J’ai des nouvelles incroyables pour toi. Tu le sais probablement déjà, et cela doit te faire danser et sauter de joie… métaphoriquement. Tu vas pouvoir continuer à inspirer les gens, de là où tu es. Quelqu’un veut faire un film sur toi un jour, habibi. Sur nous, notre histoire. Sur mon voyage en Palestine et comment tu m’as fait découvrir un tout nouveau monde. C’est fou, non ? Ce n’est qu’une idée pour l’instant et je ne sais pas si cela se réalisera un jour, mais j’aime imaginer que tu pourrais continuer à vivre à l’écran. Je suis tellement heureuse. Je suis heureuse pour moi, bien sûr, mais encore plus pour toi. Tu aurais adoré cette idée. J’aimerais pouvoir te le dire en face à face, ou au moins par téléphone.
Mais je suppose que si tu étais là, ils ne voudraient pas faire un film sur cette histoire, n’est-ce pas ? Quelle ironie. Je ne vais pas être triste à ce sujet, parce que j’ai déjà été assez triste et c’est une bonne nouvelle. C’est une lumière dans l’obscurité de ta mort.
Tu seras toujours en vie, pour moi.
Au revoir habibi ❤️
18.09.2017
Bonjour Numan,
Je me suis rendue compte, après t’avoir écrit l’autre jour pour la première fois en deux mois, que ça m’avait en fait beaucoup manqué. Tu me manques, et j’avais oublié que le fait de te parler de cette façon me fait me sentir à nouveau proche de toi.
Cela fait un an que nous étions en Jordanie ensemble. Tu imagines ? Je ne sais pas où le temps passe. Je me sens toujours coupable, tu sais. Plus qu’avant, en fait. J’ai l’impression de t’avoir laissé tomber. Je ne peux pas m’empêcher de penser que les choses auraient pu se passer différemment, si j’avais pris de meilleures décisions. Je sais, c’est un peu narcissique et je sais que je me répète souvent. J’en suis désolée.

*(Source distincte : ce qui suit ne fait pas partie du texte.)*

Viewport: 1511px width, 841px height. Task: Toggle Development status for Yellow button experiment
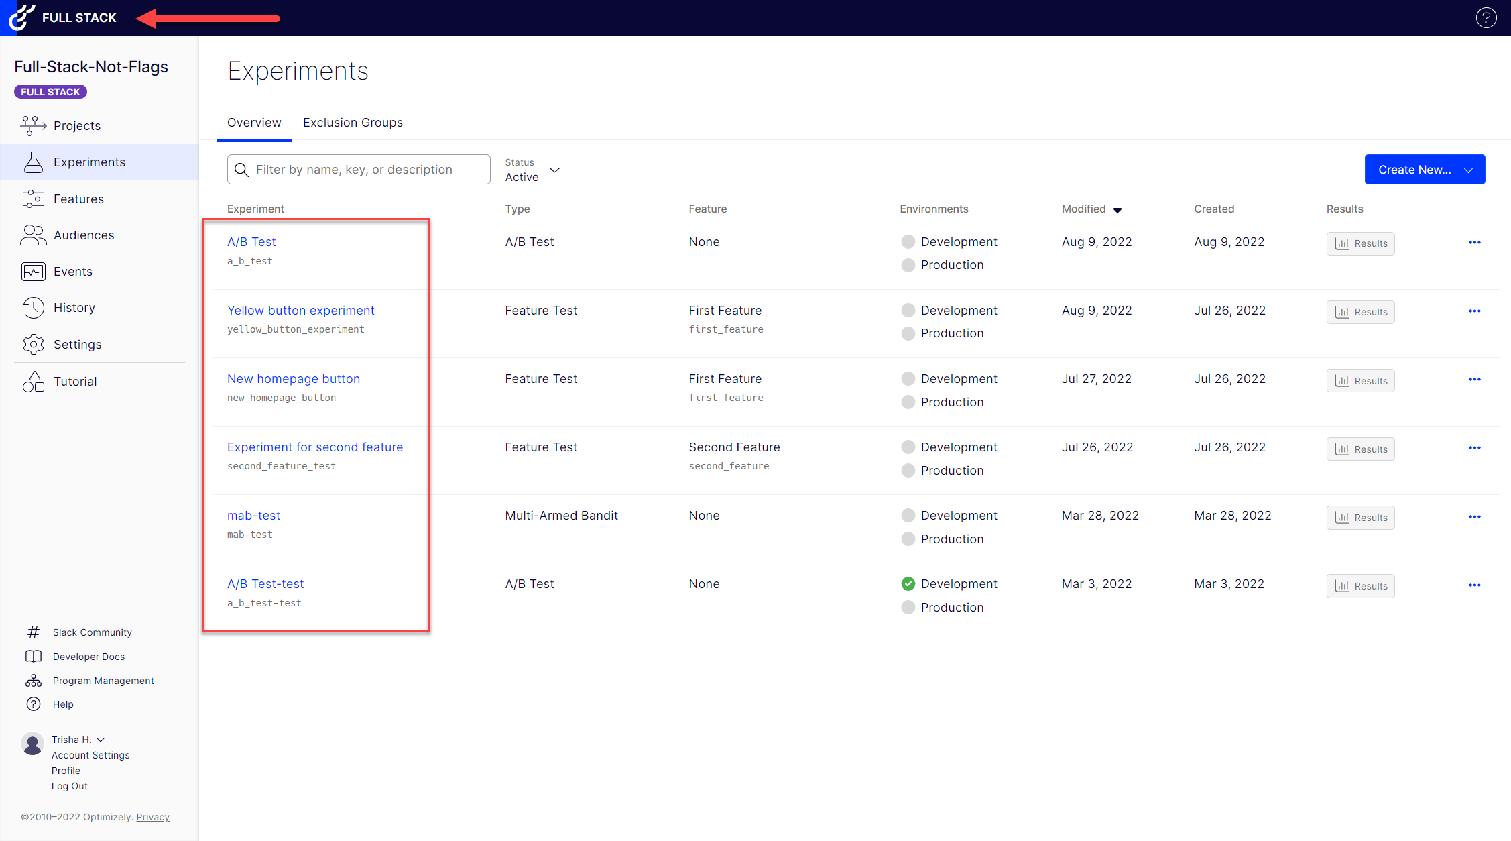908,311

Tu me manques. J’essaie vraiment d’aller mieux, d’aller de l’avant et de me concentrer sur le bon côté des choses, mais l’horreur et la tragédie de ta mort me hantent toujours. Ce film, c’est une bonne nouvelle car il va m’aider à tourner la page. Mais je ne veux pas vraiment tourner la page. Je veux que tu danses et que tu ries. J’ai rêvé de tes parents, la nuit dernière. J’aimerais pouvoir rêver de toi aussi. Un monde où tu serais toujours en vie. J’ai besoin d’aller de l’avant. Tu ne voudrais pas ça pour moi, je sais.
Je continuerai à essayer aussi forte que possible. Pour toi.
Au revoir hobi
Sophie
26.02.2018
Coucou,
Je ne sais pas exactement ce qui me pousse à t’écrire après tout ce temps, ni pourquoi je n’en ai pas ressenti le besoin auparavant. Peut-être que je réalise lentement qu’écrire à une personne morte ne la fera pas revenir. Ça fait presque un an. Un an, tu imagines ? Tu sais ce qui peut arriver en une année entière ?

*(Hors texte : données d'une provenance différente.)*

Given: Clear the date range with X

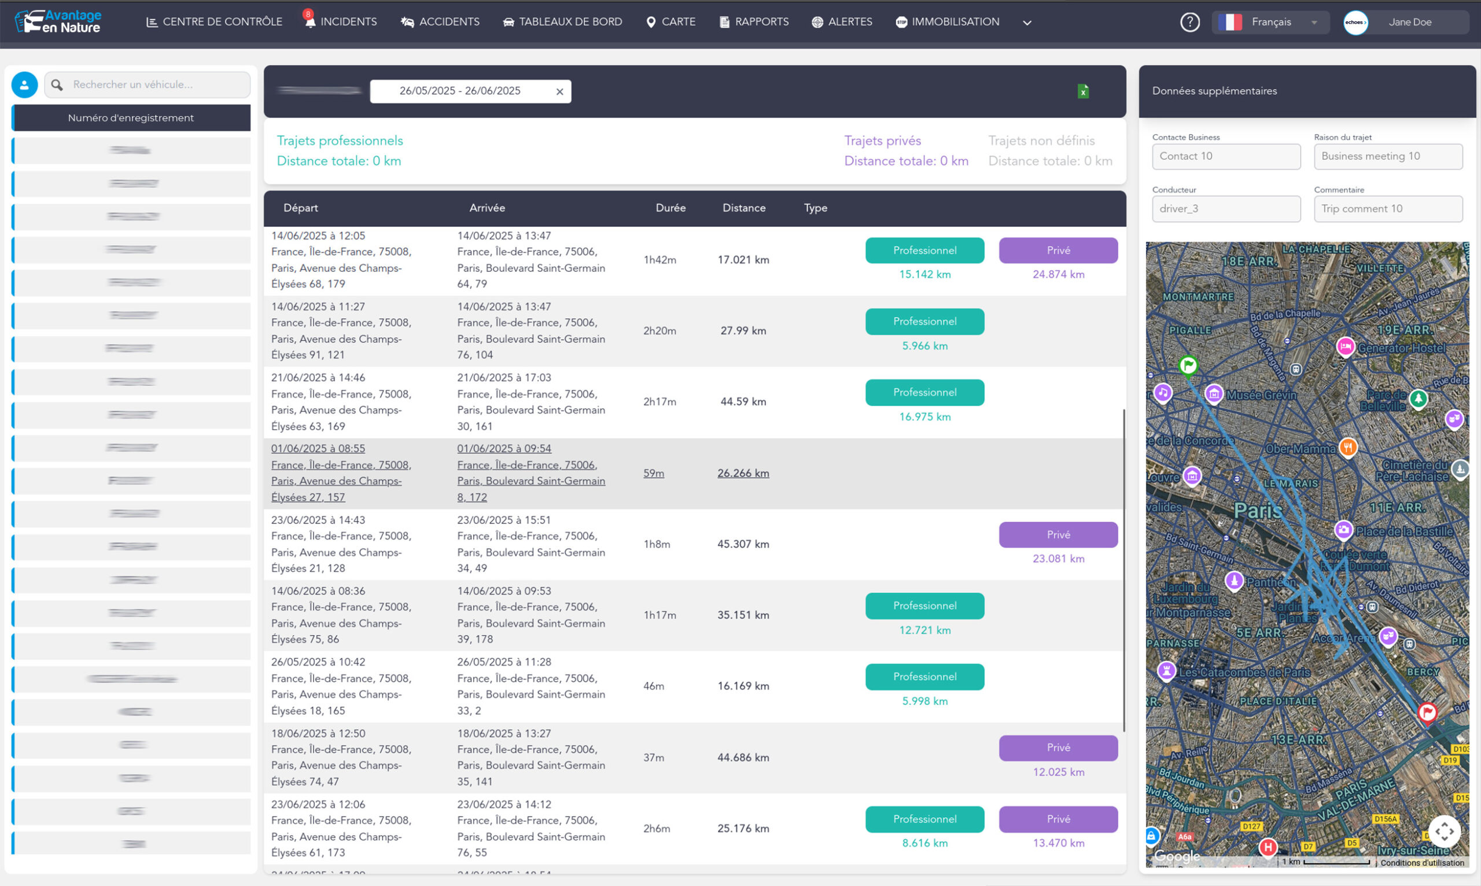Looking at the screenshot, I should 560,91.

Tu peux être au sommet du monde et puis plonger dans le trou noir le plus profond, tu peux tomber amoureux, deux fois, tu peux voyager dans sept pays, rencontrer des centaines de personnes, tu peux tant gagner pour ensuite tout perdre. Toute une vie peut se dérouler en un an.
Je suis triste, encore. Je ne sais pas si c’est parce qu’on approche du premier anniversaire de ta mort, ou si c’est tout le reste. Je me sentais bien, depuis un bon moment. C’était agréable. J’avais l’impression de pouvoir respirer à nouveau. Sortir du lit le matin. Mais je suis à nouveau triste. Je suis épuisée, accablée, et je me demande comment j’en suis arrivée là.
Tu me manques. J’aimerais que tu puisses être là, encore. Juste pour parler de temps en temps, tu sais. Tu me manques, et ça fait encore tellement mal parfois. Peut-être même plus, parce que c’est comme si j’étais enfin prête à ressentir la vraie douleur de ta perte. Une putain de douleur qui m’empêche de finir cette lettre.